Soundperformance


Performance / 1 Rythmus schlagen mit 6 Fenster / 7 Minuten /
Jahresausstellung ZHdK, Zürich, 2010


Die vorgefunden Architektur am Aufführungsort, Sihlquai 131, ist die zentrale Ausgangslage dieser Performance. Sechs der Fenster an diesem Haus werden durch Öffnen und Schliessen als Klanginstrument eingesetzt. Zur Volumenregelung werden diese mit einem verkehrt eingesetzten Lautsprecher aufgenommen und verstärkt. Die Lautsprecherboxen sind vor dem Fenster auf dem Sims platziert. Hinter jedem Fenster wird ein Performer beherbergt, der dieses nach einstudierter Choreographie auf und zu schlägt.
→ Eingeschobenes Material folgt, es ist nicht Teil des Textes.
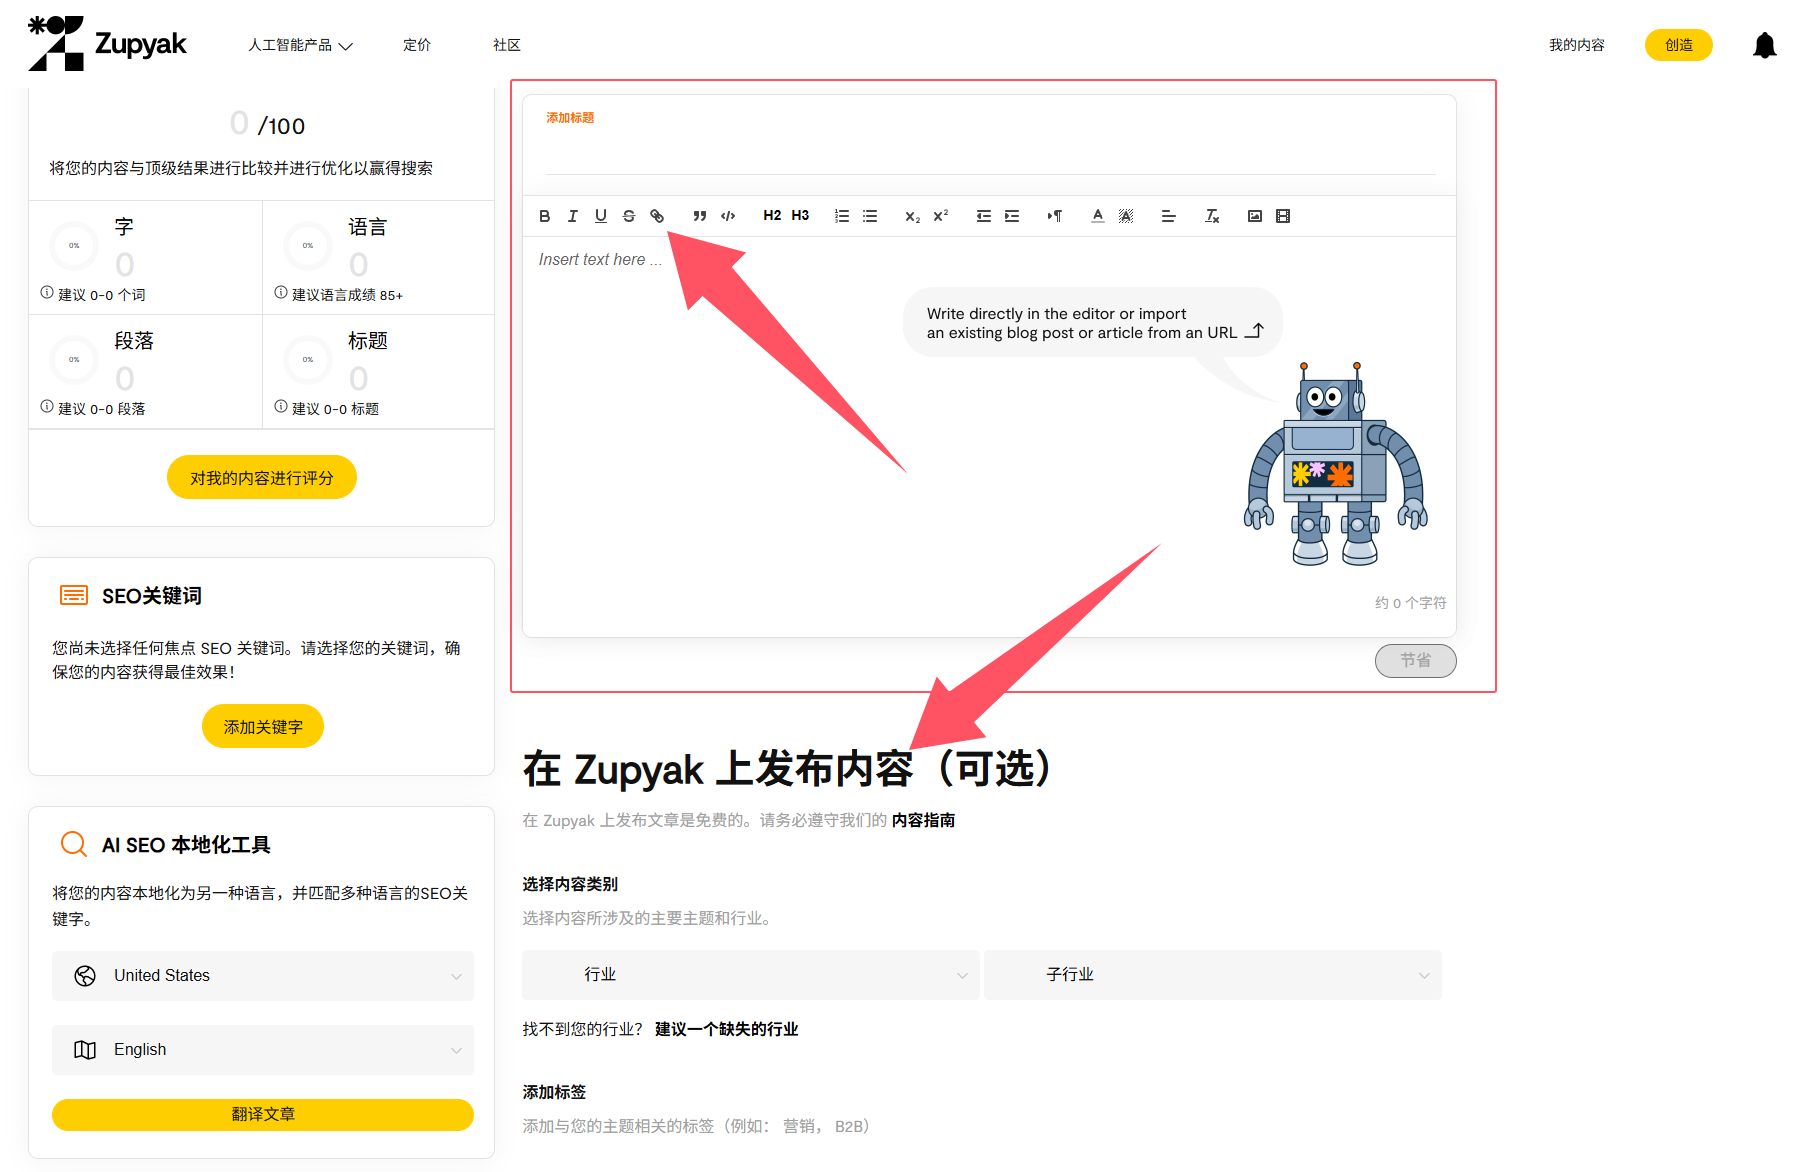Clear text formatting

(x=1212, y=216)
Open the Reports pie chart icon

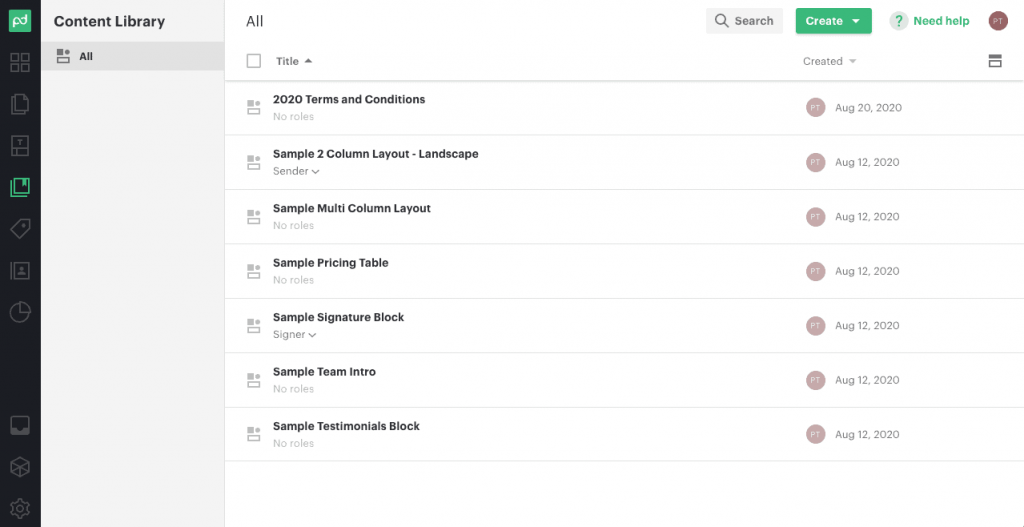(20, 312)
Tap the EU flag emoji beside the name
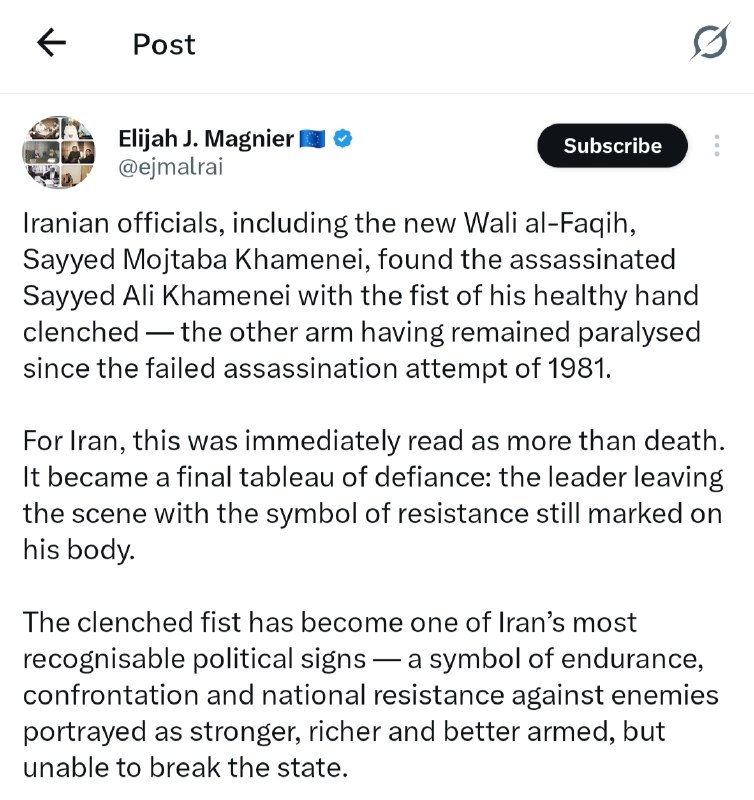The width and height of the screenshot is (754, 800). click(312, 139)
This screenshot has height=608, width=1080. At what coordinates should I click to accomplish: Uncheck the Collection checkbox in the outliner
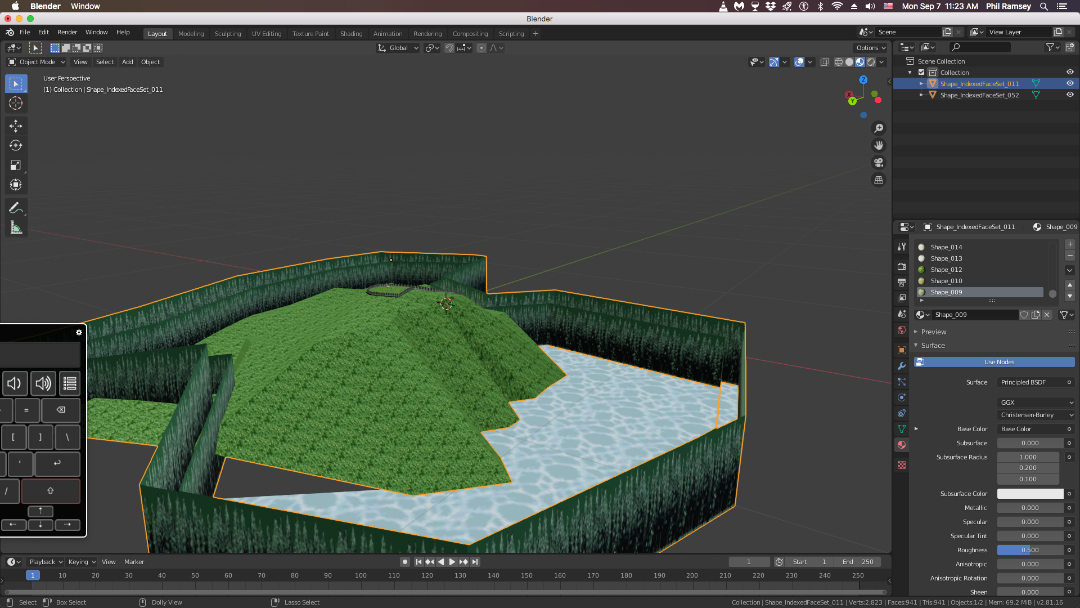[921, 72]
Via Funkkopfhörer empfängt der Performer den gesamten Rhythmus sowie Anweisungen zum Ablauf und Lautstärke. Das Sextett kann auf diesem Wege synchronisiert und dramaturgisch gesteuert werden. Fensternebengeräusche wie Knarren gehören dabei zu einer nichtkontrollierbaren Sparte, die eine zusätzliche Klangebene ins Spiel bringt.